Major League Amnesia

Given I have been thinking about memory lately, I found it coincidental perhaps to open the New Yorker and find an article by Oliver Sacks—who has long written on brain injuries—on one Clive Barnes, a British musician and musicologist, who has perhaps the worst case of amnesia on record.  He had a form of herpes encephalitis that in 1985 I believe reduced his short term memory to next to nothing and wiped out also all his memories before the date of the disease.

According to Sacks, Barnes has but to blink his eyes and he forgets what he has just seen.  Once he was found standing in a room opening and reopening his hand; in it was a piece of chocolate.  Barnes would exclaim each time he opened his hand, look it’s different, or it’s new, and how do they do that—thinking each time that it was a different piece of chocolate since he could not remember having seen it.  Somewhere between the closing and opening of his hand he had forgotten that he had previously seen it.

Barnes tried to keep a diary too.  Pages and pages of the same thing.  215…I just woke up.  230…I just woke up for the first time today.  245…clearly awake.  The diary was an attempt to impart some sense of continuity to his day; but instead it records a mind with no continuity at all.  Each time he wrote he thought he was waking up for the first time because he could not remember having really opened his eyes for the first time that day.  Funny, though, that writing the journal entry made him feel as if he was waking up (for the first time that day).

 Obviously though he had not forgotten how to write.  Sacks refers to something called the semantic memory.  People with amnesia sometimes retain that.  One man after a stroke forgot all the events of his life but could remember much of the scholarly information he had learned over the years and could also speak several languages.  Barnes retained that memory too.  His wife—they love each other—and have remained married all these years noticed one day that Barnes too had retained this form of memory.  He could remember the words of a song and sing them; and has since his disease conducted orchestras.  He knows what was sung and what is coming up.
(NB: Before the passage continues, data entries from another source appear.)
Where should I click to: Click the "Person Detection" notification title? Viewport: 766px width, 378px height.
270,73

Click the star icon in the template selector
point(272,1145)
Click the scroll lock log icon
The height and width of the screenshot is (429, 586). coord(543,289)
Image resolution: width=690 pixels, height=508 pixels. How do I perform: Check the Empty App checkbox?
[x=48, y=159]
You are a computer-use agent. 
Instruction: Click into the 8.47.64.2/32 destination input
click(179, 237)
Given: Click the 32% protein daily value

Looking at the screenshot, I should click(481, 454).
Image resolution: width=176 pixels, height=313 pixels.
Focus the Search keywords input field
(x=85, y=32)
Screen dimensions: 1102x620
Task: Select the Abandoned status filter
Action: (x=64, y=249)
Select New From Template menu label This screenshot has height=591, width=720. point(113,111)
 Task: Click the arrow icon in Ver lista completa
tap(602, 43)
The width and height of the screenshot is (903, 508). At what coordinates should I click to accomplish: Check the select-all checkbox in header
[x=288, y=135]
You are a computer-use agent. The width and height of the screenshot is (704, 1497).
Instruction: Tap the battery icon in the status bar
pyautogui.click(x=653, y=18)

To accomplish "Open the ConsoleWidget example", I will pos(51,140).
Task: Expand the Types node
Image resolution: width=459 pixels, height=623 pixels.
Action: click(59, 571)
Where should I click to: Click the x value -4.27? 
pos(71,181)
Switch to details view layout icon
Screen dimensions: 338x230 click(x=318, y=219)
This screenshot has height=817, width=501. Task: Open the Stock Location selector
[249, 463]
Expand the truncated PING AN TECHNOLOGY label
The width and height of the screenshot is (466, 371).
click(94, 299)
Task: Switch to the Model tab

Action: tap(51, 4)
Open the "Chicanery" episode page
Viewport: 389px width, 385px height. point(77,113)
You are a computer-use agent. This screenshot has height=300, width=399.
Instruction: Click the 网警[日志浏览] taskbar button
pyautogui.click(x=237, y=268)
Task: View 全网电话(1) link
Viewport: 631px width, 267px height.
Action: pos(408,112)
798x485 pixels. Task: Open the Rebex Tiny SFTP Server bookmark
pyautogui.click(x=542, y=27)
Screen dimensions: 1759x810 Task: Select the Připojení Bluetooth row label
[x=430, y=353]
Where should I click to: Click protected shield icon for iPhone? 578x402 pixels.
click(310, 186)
Oddly too Barnes remembers his wife.  If asked he could not tell you what she looks like; if he walked by her in a crowd he would not recognize her; he cannot remember when she last visited him.  But when he is told that she is coming, when she enters the door, and he hears her voice, he runs to her, embraces her, and sometimes weeps.  When she returns home she finds messages from him asking her to visit him because it seems like ages since he has last seen her.  This ability to remember his wife, in some fundamental, way Sacks sees as evidence of something called “emotional memory,” perhaps the least understood and known of all forms of remembering.

This is a very interesting article and well worth reading should you happen to have a copy the September 24, 2007, New Yorker.